At the top of the street, where the road branched, a man was standing, feet spread wide apart, hands on hips, studying the violence. Lots of undead creatures were gathered at this point, scrapping with the living or feeding on the brains of the freshly killed. None attacked the man in the middle of the road. Some growled suspiciously at him, but all of the monsters let him be.

Brian was young but he was no fool. He saw his best chance of survival and launched himself at it, desperation lending him one last blast of speed when he'd been sure that his lungs were about to burst.

Slipping past the frenzied, sharklike killers, Brian threw himself at the feet of the man who was immune to the attacks. He looked up and got ready to beg for his life. But when he saw the man's face, he paused. The tall man was very thin, with a large potbelly and extraordinarily unsettling eyes. They were double the size of Brian's, the largest eyes the boy had ever seen, unnaturally white, with a tiny dark pupil set in the center of each. Brian was immediately reminded of an owl.

"Yes, little boy?" the man murmured. He had a soft, pleasant voice, like one of the announcers on the TV shows that Brian had been watching earlier that night. It didn't really suit those eerie eyes.

"Please," Brian gasped, grabbing hold of the man's legs. "Help me. Please. My dad's dead. My mum..."

"She killed him?" the man asked, then tutted when Brian nodded. "How sad that you had to bear witness to such a shocking scene. No child should ever be put in so unfortunate a situation. You have my condolences."

One of the undead creatures darted at them, reaching for Brian, drooling as it moved in for the kill.

"Back!" the man with the large eyes barked. The monster snarled at him but retreated as ordered.

"You... you can... help me?" Brian wheezed.

The man frowned. "I could, but with so many in your perilous position, it hardly seems fair that I should single you out for special treatment."

"Please!" Brian wailed, clutching the tall man's legs even tighter. "I didn't do anything wrong. I don't want to die. Please!"

The man sighed and looked around at the dead, the dying and the undead. He hesitated, then decided to be merciful. "Very well," he muttered. "But I'll only do it for you. The others will have to fend for themselves. What is your name?"

"Brian Barry."

"You need to let go of my legs, Brian, move back and kneel in front of me."

"Kneel?" Brian echoed uncertainly.

"Yes," the man said. "Then close your eyes and say a silent prayer, any prayer will do, or none at all if you're not religious, although I find that even the most agnostic individual gains a measure of comfort from prayer at a time like this."

"You'll help me if I kneel and pray?" Brian asked.

"Yes," the man smiled, and although it was a cold smile, it filled the boy with hope.

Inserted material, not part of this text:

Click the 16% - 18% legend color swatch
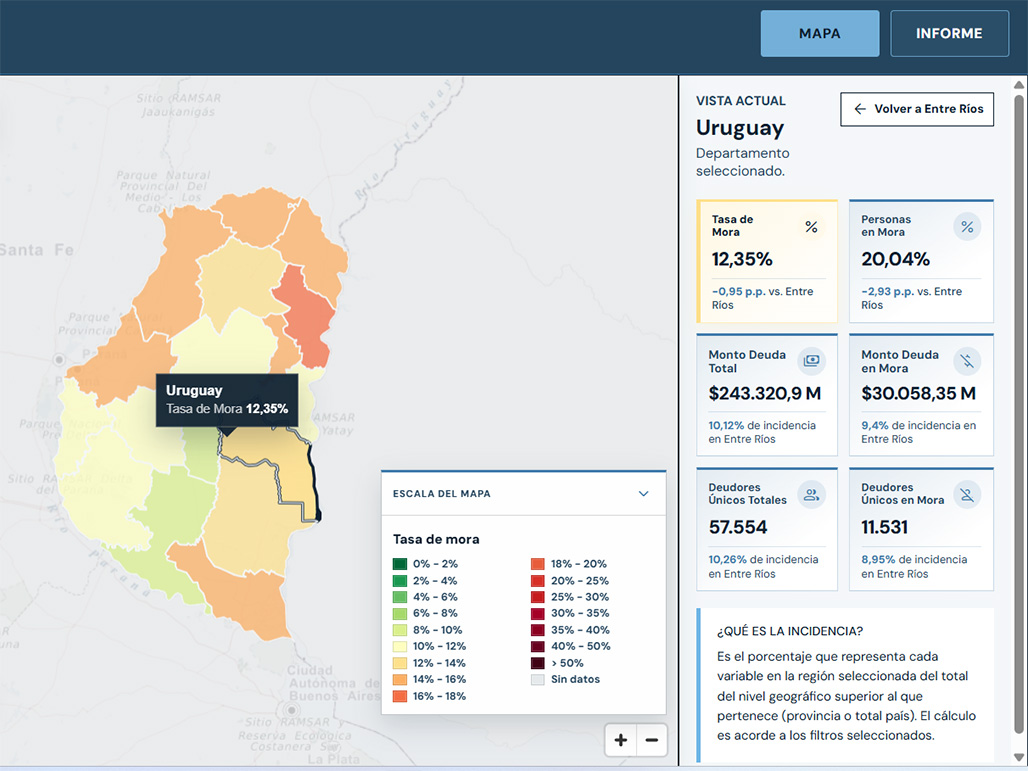 point(399,696)
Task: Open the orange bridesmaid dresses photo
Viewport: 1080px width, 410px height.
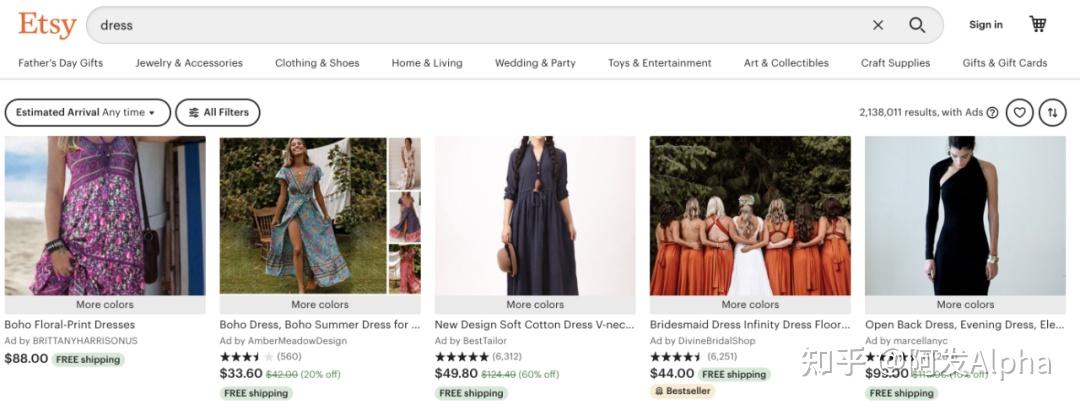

"Okay," Brian said, releasing the man's legs. The undead noticed this and started to move in for the kill. Brian gulped, then closed his eyes and prayed manically. He couldn't remember the words very well but he did the best he could, trying not to think about his mum and dad and how he used to complain when they took him to church.

The tall man looked down tenderly at the boy. Then he spotted the monsters closing in and wiped the smile away. He would have to act swiftly if he was to honor his promise and spare the boy the agony of death at the hands of these foul beasts.

"You have been a brave boy, Brian," the man whispered. "I am sure you will be reunited with your parents in the next world."

Then his hands snaked out. Brian didn't see the long, bony fingers, and only barely felt them as they gripped his head and twisted left then right. He heard a sharp cracking noise but felt no pain and was dead before he knew it.

The man let the corpse drop and bade Brian a silent farewell as the living dead moved in and tore into the boy's skull. He watched for a while, then checked his watch and grunted. There was still a long way to go until morning.

With a small cough he adjusted the ends of his sleeves, then started down the road into the village, leaving the undead leeches to carve up Brian Barry's skull and feast upon the hot, sweet brain within.